Wir streben eine Kontinuität in der Gruppengröße über das ganze Wochenende an; das hat sich bewährt. Deshalb ist es wichtig, dass wir alle gemeinsam am Freitagabend mit einer Runde beginnen. Die Gruppe ist von Treffen zu Treffen nicht geschlossen, sondern offen, wir finden immer wieder in einer anderen Zusammensetzung zu einander. Zögere nicht, Kontakt aufzunehmen.
• ZWECK
„Mehr Wärme für die Welt“…! Ich persönlich hoffe, dass übliche und unübliche, monogame und polyamore Lebensformen weiterhin friedlich koexistieren können, in Deutschland und anderswo. Für so hohe Ziele wie die Völkerverständigung haben wir zwar kein Patentrezept, aber wir fangen beim polyRAUM mal im Kleinen damit an.
Und hey, weil wir es schön haben wollen, sorgen wir SELBST dafür, dass es für alle schön wird. Es wird das, was wir draus machen. Das Ganze lebt vom Schenken und vom Mitmachen. Du gehst reicher raus, als Du rein kamst, denn Du bringst Deine vorhandenen Fähigkeiten ein und schenkst sie der Gruppe – die anderen auch – welch ein reicher Austausch.
Die Organisation des polyRAUMs nimmt neben meinem Beruf und meinem Privatleben einen beachtlichen Zeitfaktor ein. Die Rückmeldungen der Menschen bestätigen mir, dass es sich lohnt – sie können sich hier verstehen lernen, sich einander öffnen und sich vernetzen. Das freut mich.
• INSPIRATION + VISION
Warum sind wir so begeistert und fasziniert von diesem Format? Wir sind hier frei. Alles ist entwicklungsoffen – und es hat dabei doch ein Mindestmaß an Struktur.
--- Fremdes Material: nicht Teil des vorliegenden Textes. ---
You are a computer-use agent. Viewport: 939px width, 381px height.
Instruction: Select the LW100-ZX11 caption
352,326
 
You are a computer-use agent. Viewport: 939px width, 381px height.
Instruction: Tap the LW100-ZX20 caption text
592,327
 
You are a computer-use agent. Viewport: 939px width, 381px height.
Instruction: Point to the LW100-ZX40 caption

Frei sein und trotzdem verbunden sein, das ist meine Vision. Es ist ein Widerspruch und doch keiner. Ganz allein und frei stehen zu können und sich dennoch zugehörig zu anderen zu fühlen, bedingt einander – meine ich. Wer in der Lage ist, die Arme leicht und frei auszustrecken und sie nicht zum Abstützen zu brauchen, kann tragfähige Verbindungen schaffen.
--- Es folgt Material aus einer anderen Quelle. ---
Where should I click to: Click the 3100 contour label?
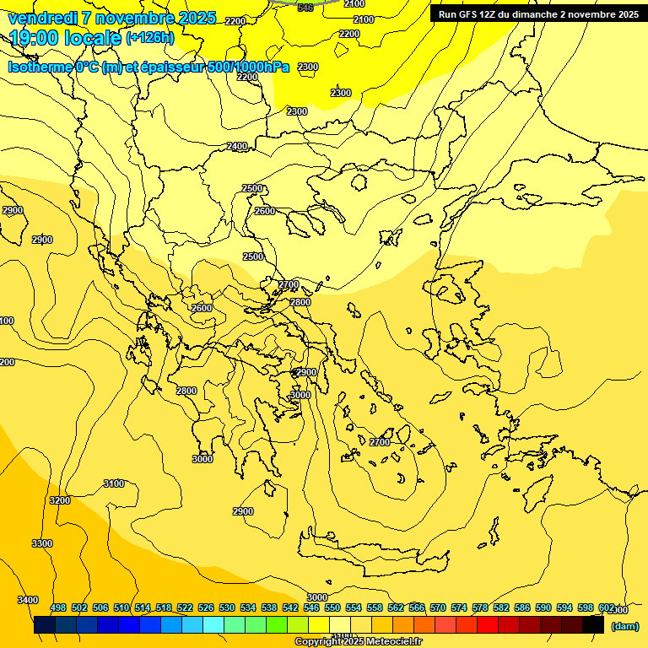(114, 483)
Für mich persönlich drückt sich diese gut ausbalancierte, aufrechte Haltung am ehesten im polyamoren Lebenskonzept aus. Mich frei fühlen und trotzdem herzlich mit euch verbunden sein, darin liegt die Inspiration der polyRAUM-Treffen. Das gibt mir die nötige Energie, um diese „vielfältigen Räume“ weiterhin zu organisieren.
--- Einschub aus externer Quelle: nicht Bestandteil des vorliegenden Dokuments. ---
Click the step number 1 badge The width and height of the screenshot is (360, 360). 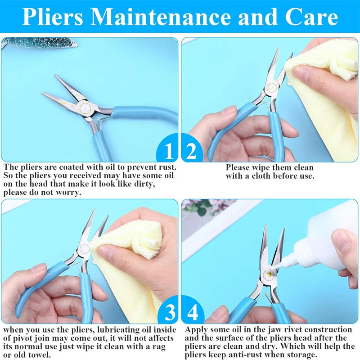(x=168, y=151)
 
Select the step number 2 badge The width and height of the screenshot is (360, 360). (x=192, y=151)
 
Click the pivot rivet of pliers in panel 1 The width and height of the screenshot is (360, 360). (x=85, y=107)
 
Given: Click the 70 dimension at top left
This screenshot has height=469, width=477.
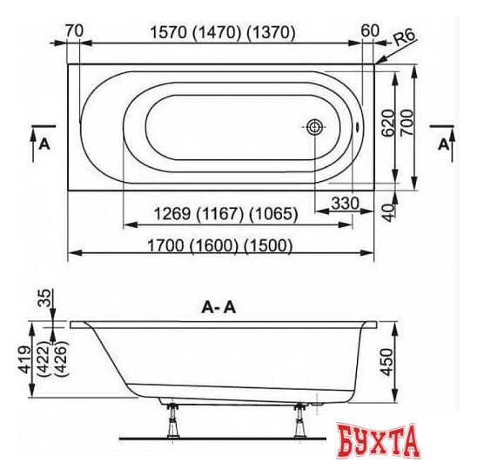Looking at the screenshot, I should click(74, 31).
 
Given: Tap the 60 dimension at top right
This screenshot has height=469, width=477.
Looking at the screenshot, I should click(369, 31).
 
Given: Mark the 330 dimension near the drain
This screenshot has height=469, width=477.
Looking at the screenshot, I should click(346, 202).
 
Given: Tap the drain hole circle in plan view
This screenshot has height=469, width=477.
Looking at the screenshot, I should click(314, 127).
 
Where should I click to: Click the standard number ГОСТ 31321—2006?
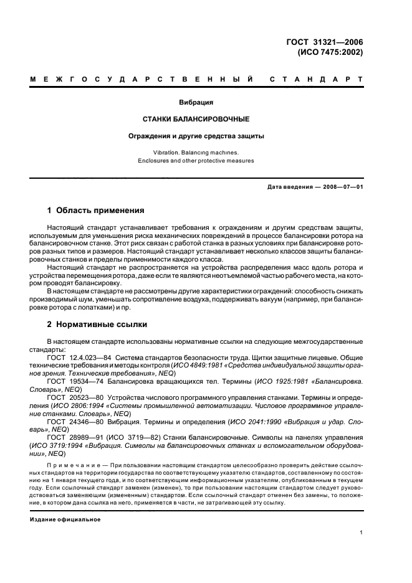point(325,42)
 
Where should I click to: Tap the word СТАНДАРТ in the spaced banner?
point(317,80)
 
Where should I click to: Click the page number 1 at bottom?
point(361,533)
Warum ich Polyamorie gut finde?
Weil Polyamorie Reife erfordert. Wer polyamor lebt, lebt in einem sehr filigranen Beziehungsgeflecht mit viel Verbindlichkeit und Feingefühl, aber mit wenig vermeintlicher Sicherheit im „Goldenen Käfig der gesellschaftlich üblichen Strukturen“. Das heißt: ich muss auf eigenen Füßen stehen, auch emotional. Ohne Gelassenheit und ein stabiles Selbstwertgefühl geht Polyamorie nicht. Und ich liebe diese Herausforderung. Hier kann ich reifen.
Ich wünsche mir für uns alle, dass die Aufmerksamkeit, die wir uns schenken, die Zuversicht, unser gegenseitiges Wohlwollen und unser Vertrauen beim polyRAUM-Wochenende eine warme Atmosphäre schaffen …und positiv in die Zukunft wirken.